— ACTION ITEM —
Through to the final line, write out the records below exactly, omitting any images they contain.

===== GIVEN RECORDS =====

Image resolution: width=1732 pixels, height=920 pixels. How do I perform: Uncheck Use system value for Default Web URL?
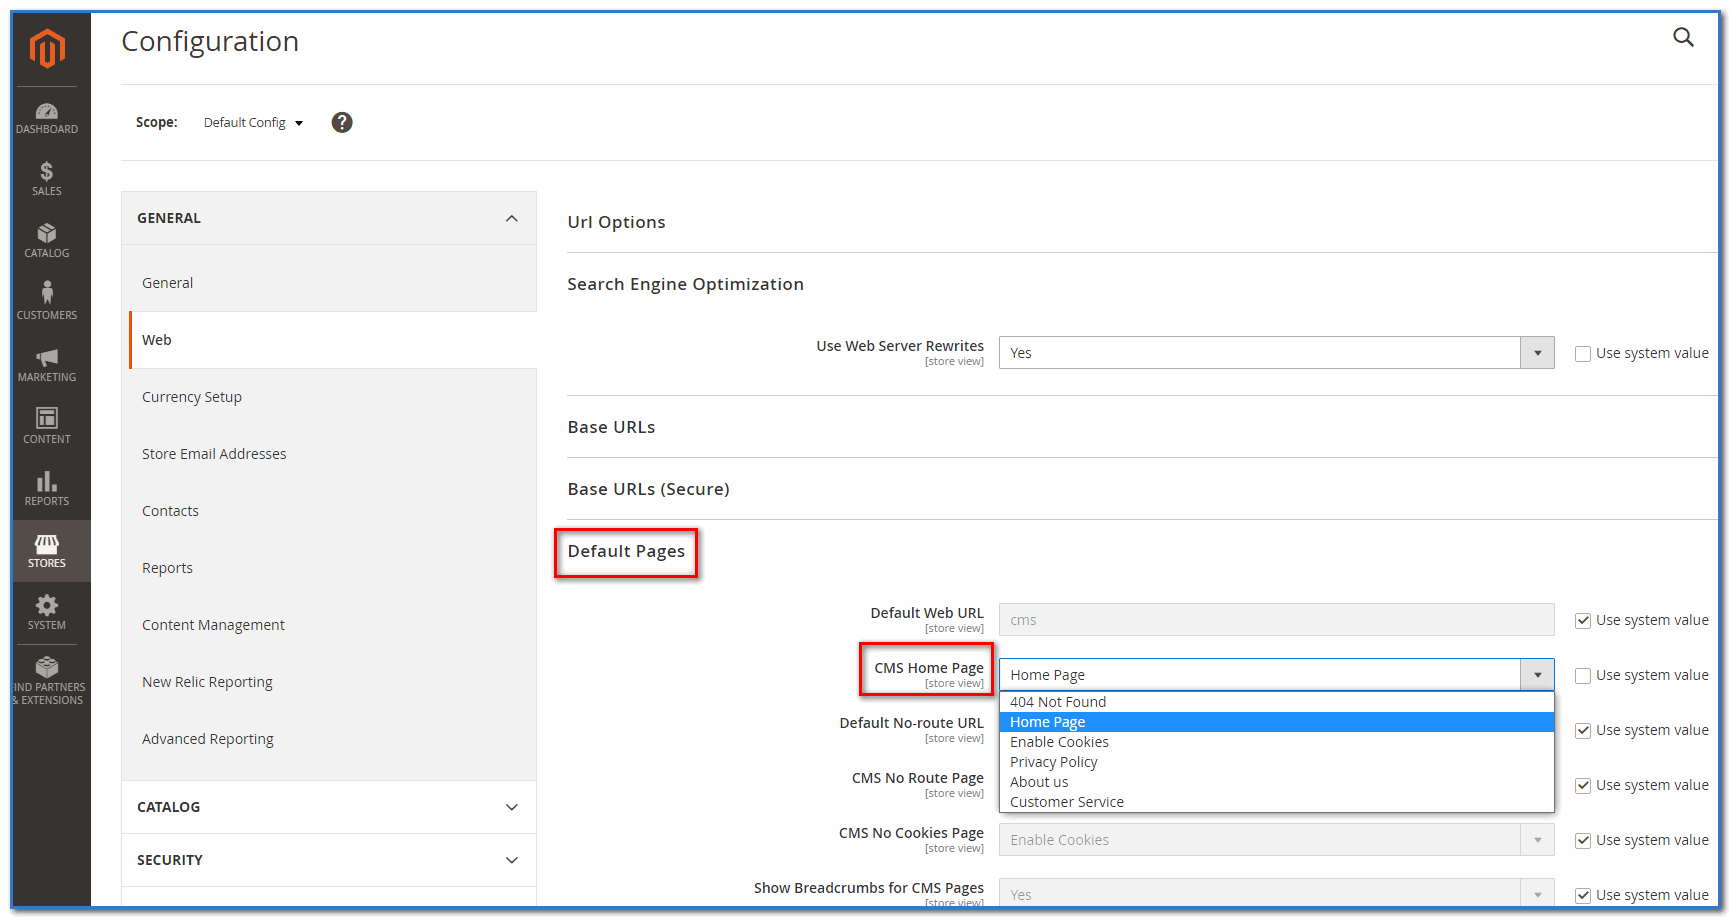[x=1583, y=621]
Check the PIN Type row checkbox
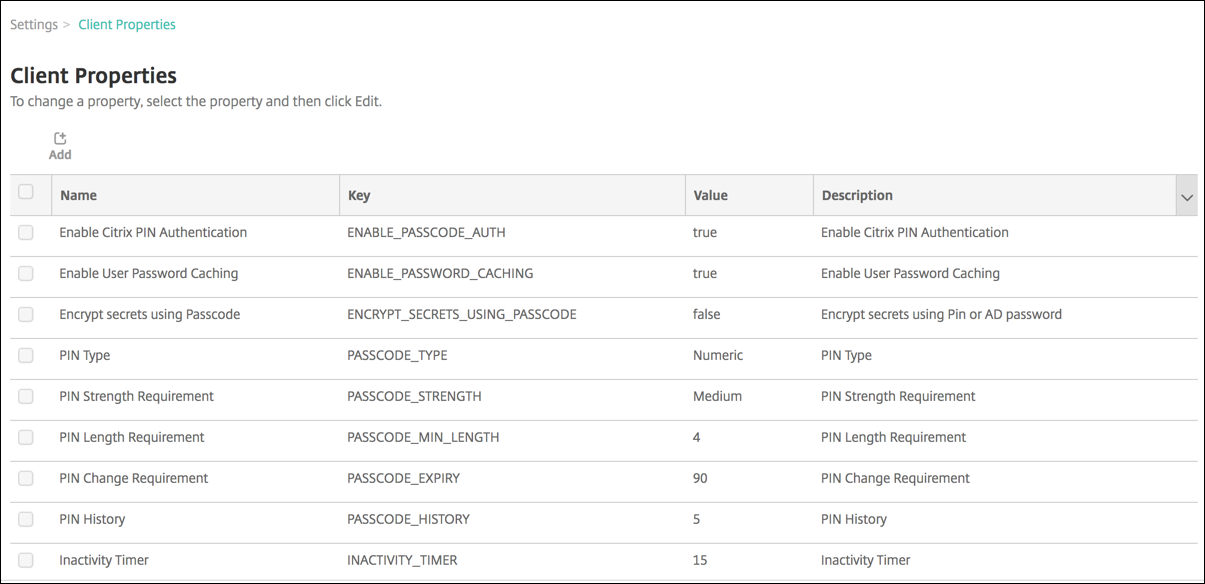 click(26, 356)
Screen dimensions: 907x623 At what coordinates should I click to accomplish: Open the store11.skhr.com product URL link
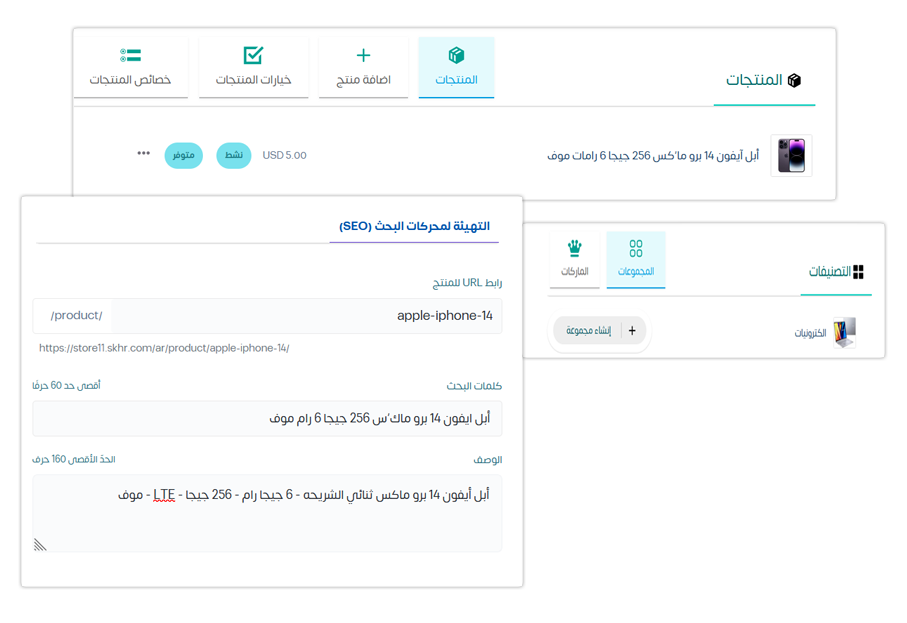(164, 348)
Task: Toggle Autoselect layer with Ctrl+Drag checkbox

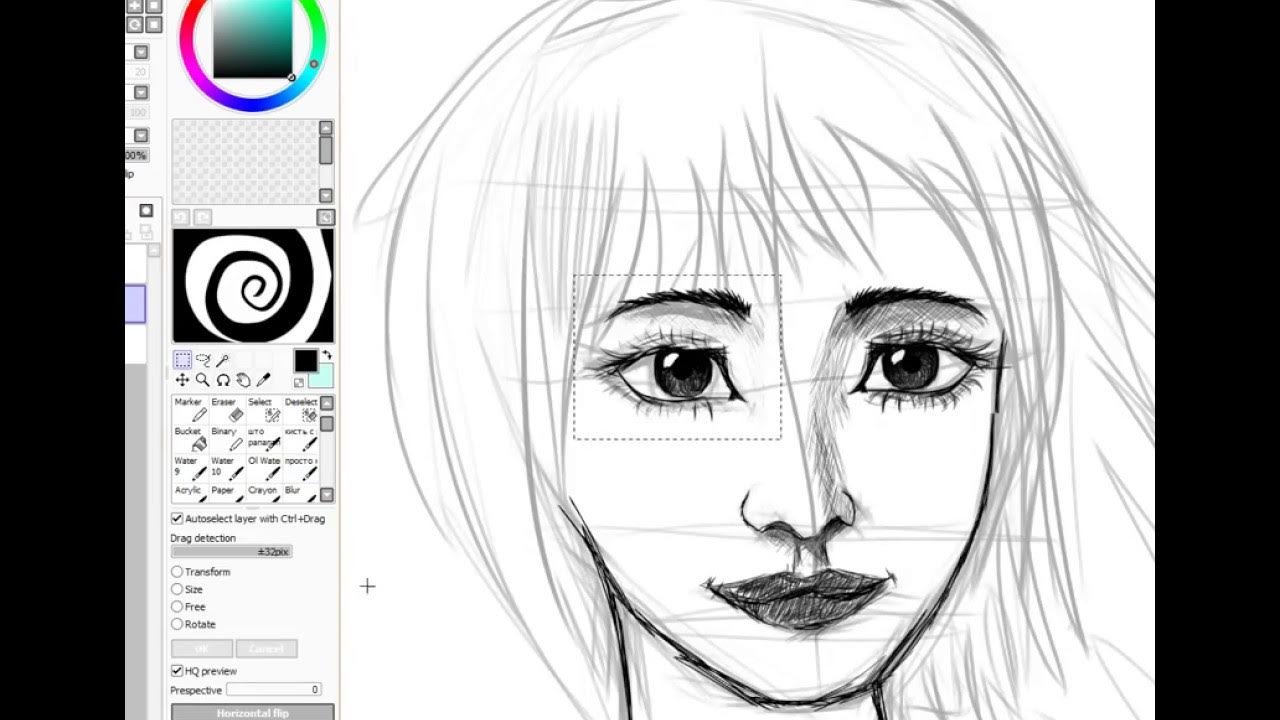Action: pyautogui.click(x=177, y=519)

=====

— TASK RESPONSE —
Image resolution: width=1732 pixels, height=920 pixels. How do I perform: Uncheck Use system value for Default Web URL?
[x=1583, y=621]
Check the PIN Type row checkbox
 click(26, 356)
Screen dimensions: 907x623 At what coordinates should I click to accomplish: Open the store11.skhr.com product URL link
(164, 348)
Task: Toggle Autoselect layer with Ctrl+Drag checkbox

Action: pyautogui.click(x=177, y=519)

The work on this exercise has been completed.